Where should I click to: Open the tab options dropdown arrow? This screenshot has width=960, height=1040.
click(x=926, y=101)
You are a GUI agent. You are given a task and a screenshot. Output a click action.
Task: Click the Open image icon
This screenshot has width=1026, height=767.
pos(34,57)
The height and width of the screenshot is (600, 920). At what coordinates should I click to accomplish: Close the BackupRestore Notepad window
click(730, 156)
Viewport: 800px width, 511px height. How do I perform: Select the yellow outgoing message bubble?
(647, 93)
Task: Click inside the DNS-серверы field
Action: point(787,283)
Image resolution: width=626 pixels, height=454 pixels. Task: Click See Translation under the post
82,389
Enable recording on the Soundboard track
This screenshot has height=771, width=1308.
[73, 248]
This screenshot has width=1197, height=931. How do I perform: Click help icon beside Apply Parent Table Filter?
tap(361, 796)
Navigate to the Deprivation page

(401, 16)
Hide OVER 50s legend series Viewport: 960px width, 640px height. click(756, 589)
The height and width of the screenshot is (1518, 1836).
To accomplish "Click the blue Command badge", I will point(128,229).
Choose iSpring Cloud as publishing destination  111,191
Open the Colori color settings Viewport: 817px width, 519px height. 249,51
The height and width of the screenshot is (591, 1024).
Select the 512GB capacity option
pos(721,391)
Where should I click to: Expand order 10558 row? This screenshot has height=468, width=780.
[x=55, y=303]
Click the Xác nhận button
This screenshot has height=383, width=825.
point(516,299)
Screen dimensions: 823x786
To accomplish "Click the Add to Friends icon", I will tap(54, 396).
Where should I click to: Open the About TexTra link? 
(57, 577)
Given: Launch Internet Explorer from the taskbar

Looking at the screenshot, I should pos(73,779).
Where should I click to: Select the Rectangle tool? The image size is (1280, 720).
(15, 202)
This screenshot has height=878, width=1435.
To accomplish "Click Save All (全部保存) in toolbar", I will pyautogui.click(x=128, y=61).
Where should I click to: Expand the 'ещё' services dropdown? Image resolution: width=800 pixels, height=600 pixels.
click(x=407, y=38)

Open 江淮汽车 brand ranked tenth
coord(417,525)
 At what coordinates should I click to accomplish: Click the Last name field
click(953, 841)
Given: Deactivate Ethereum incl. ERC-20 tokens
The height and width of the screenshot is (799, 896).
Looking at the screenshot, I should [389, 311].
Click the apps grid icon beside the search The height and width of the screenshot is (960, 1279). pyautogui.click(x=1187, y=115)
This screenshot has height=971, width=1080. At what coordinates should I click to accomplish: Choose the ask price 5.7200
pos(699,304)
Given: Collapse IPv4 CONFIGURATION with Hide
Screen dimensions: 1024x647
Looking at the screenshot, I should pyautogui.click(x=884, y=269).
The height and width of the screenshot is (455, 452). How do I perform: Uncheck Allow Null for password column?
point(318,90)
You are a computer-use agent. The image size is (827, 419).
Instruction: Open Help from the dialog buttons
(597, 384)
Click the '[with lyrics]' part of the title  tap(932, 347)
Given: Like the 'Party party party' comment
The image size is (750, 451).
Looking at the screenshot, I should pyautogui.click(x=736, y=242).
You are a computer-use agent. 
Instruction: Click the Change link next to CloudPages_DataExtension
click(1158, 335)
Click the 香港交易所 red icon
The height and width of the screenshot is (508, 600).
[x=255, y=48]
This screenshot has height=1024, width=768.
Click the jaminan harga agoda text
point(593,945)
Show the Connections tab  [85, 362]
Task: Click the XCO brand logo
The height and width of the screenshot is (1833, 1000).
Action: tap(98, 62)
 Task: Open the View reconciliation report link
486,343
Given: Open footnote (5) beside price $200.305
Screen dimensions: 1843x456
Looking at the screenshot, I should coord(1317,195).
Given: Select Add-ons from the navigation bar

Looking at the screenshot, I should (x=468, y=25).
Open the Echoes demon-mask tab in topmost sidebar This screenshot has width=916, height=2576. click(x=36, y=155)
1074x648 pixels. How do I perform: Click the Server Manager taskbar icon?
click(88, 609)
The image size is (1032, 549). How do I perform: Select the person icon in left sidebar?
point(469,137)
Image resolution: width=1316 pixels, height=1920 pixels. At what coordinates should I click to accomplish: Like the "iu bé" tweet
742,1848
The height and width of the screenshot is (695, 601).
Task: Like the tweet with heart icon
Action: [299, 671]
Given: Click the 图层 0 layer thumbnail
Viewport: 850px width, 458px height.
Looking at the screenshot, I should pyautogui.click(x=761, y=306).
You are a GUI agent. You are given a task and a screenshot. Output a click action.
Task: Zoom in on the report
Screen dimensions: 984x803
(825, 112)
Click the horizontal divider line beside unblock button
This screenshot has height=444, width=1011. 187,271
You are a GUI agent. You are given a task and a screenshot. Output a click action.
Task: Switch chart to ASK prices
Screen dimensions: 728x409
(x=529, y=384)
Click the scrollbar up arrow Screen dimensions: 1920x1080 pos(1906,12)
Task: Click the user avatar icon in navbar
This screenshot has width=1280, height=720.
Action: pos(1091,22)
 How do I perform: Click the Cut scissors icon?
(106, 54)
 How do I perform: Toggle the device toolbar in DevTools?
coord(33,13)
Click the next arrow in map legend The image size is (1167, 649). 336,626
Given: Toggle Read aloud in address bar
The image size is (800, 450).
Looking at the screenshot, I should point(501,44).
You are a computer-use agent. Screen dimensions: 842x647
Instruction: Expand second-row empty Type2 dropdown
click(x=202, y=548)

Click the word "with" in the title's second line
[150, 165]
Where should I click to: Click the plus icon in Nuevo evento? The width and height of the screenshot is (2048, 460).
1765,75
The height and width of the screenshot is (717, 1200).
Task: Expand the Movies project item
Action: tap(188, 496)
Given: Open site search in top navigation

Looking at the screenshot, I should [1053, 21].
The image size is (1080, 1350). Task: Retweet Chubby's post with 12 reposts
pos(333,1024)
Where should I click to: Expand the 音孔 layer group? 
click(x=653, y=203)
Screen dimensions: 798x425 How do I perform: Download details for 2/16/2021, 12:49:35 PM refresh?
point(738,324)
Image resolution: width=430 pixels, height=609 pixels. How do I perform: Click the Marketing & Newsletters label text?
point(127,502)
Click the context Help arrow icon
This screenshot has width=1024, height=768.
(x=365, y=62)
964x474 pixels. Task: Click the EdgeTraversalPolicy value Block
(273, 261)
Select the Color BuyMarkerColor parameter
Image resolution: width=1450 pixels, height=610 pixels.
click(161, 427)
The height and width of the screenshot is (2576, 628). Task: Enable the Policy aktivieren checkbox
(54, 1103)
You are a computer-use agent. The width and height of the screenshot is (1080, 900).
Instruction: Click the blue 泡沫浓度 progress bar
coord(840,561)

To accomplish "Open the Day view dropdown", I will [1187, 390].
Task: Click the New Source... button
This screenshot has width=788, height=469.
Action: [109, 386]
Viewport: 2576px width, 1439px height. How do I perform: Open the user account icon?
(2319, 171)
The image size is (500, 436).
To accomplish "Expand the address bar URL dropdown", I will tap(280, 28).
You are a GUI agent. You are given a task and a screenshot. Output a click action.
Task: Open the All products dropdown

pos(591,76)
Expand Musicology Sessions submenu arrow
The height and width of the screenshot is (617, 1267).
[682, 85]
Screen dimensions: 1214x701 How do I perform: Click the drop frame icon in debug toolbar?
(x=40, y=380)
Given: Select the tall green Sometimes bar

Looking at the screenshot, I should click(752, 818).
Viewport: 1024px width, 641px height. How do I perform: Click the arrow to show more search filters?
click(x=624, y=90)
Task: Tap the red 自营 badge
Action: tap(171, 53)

• • • • • • •

▸ **Task instructions**: Scan the data above for the word "computer" and report every line where it is found.

▸ **Answer box**:
You are a computer-use agent. The image size is (827, 419).
You are a computer-use agent. 
You are a computer-use agent. Screen dimensions: 842x647
You are a computer-use agent. The width and height of the screenshot is (1080, 900).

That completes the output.